_WORK ITEM 1_.
In the King Vitaman cereal article, who voiced King Vitaman in the early animated commercials?
_WORK ITEM 2_.
Quote the King Vitaman cereal article word for word, between "From 1971 until" and "Vitaman cereal boxes.", inclusive.
** DOCUMENT EXTRACT follows **
Breakfast cereal brand

King Vitaman was an American brand of breakfast cereal produced by Quaker Oats and sold in the United States. The cereal was introduced in 1968, and changed mascots several times. The cereal was discontinued in 2019.

King Vitaman Cereal boasted high vitamin and iron content, in addition to a more modest amount of sugar (6 grams per serving) than many more popular breakfast cereals, such as Cap'n Crunch and Lucky Charms (which contain 13 grams or more). The early television commercials for the cereal were animated by Jay Ward Productions, the creators of Rocky and Bullwinkle. The advertising featured King Vitaman (voiced by character actor Joe Flynn) and his knights, Sir Laffitup (voiced by Paul Frees) and Sir Cravenleigh (voiced by Bill Scott), and their foes the Blue Baron (voiced by Daws Butler) and the Not-So-Bright Knight. The earlier commercials had King Vitaman tell his dimwitted knight to pour the milk over King Vitaman cereal, but instead the milk is poured over the king, prompting the king to say, angrily: "Not me, you dingaling, the cereal!" Subsequent non-animated advertisements ended with a jingle inviting children to "Have Breakfast with the King."

From 1971 until his death in 1977, actor George Mann, an ex-vaudevillian in the comedic dance act Barto and Mann, depicted King Vitaman on the cereal box and in television commercials. In 2000, Quaker Oats returned to an illustrated character on their King Vitaman cereal boxes.
** End of DOCUMENT EXTRACT **
** RECORDS PROVIDED follows **
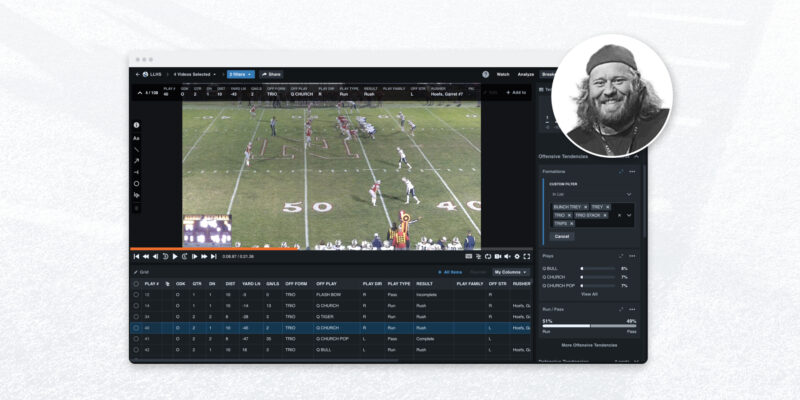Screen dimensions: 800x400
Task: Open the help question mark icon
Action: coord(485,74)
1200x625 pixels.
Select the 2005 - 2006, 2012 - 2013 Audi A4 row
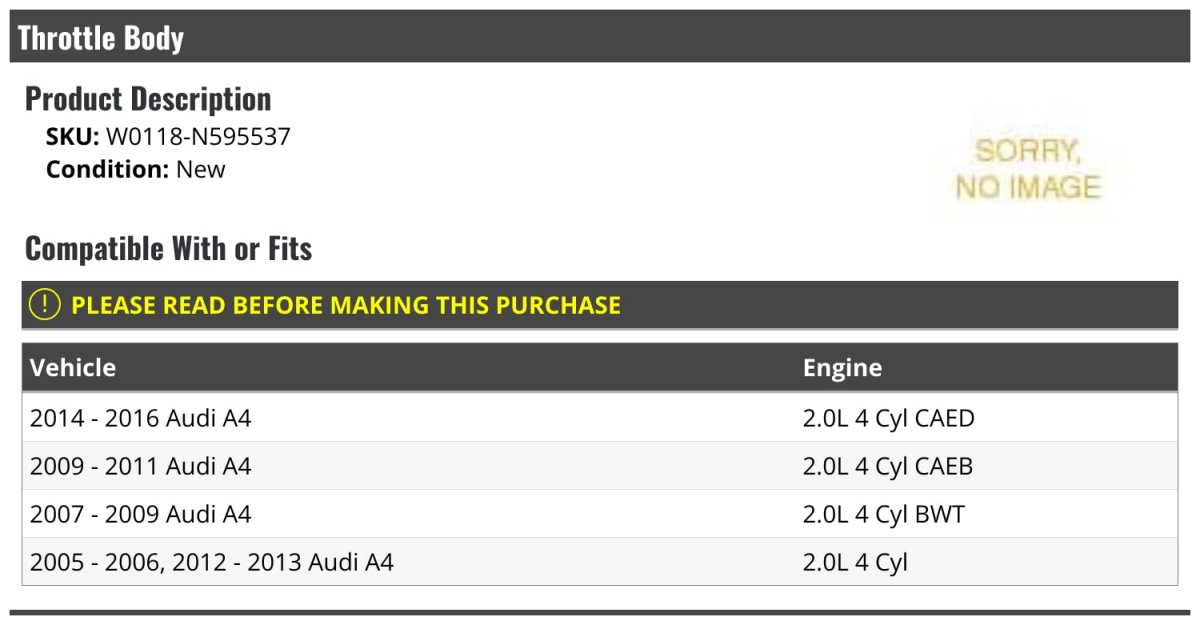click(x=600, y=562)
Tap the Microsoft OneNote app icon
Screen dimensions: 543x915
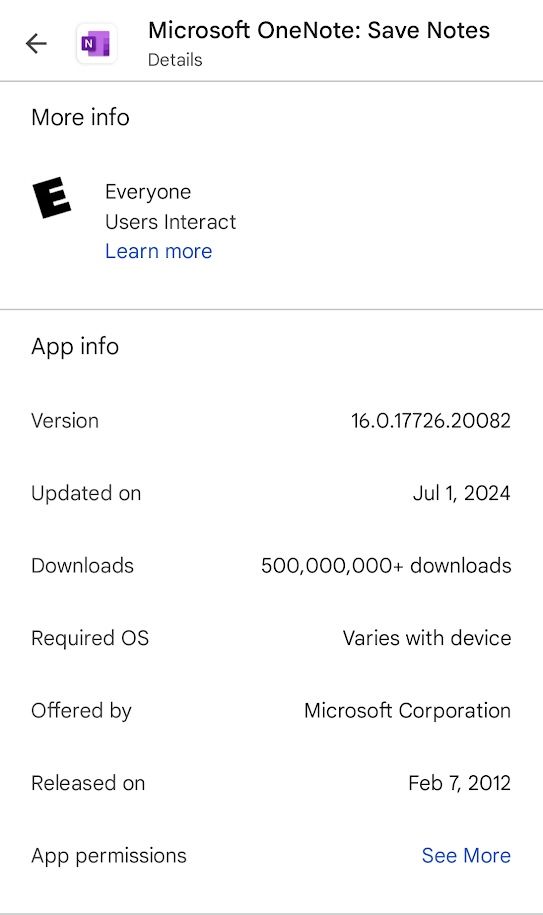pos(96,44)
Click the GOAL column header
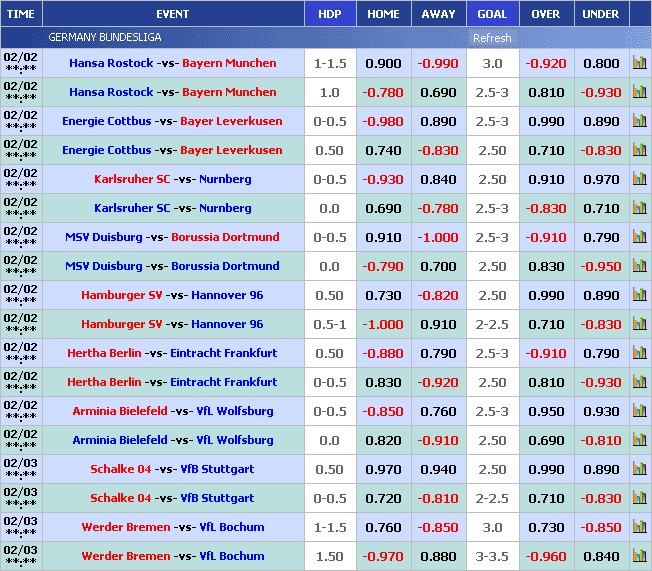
** End of RECORDS PROVIDED **
_EXERCISE SOLUTION 1_.
Character actor Joe Flynn voiced King Vitaman.

_EXERCISE SOLUTION 2_.
From 1971 until his death in 1977, actor George Mann, an ex-vaudevillian in the comedic dance act Barto and Mann, depicted King Vitaman on the cereal box and in television commercials. In 2000, Quaker Oats returned to an illustrated character on their King Vitaman cereal boxes.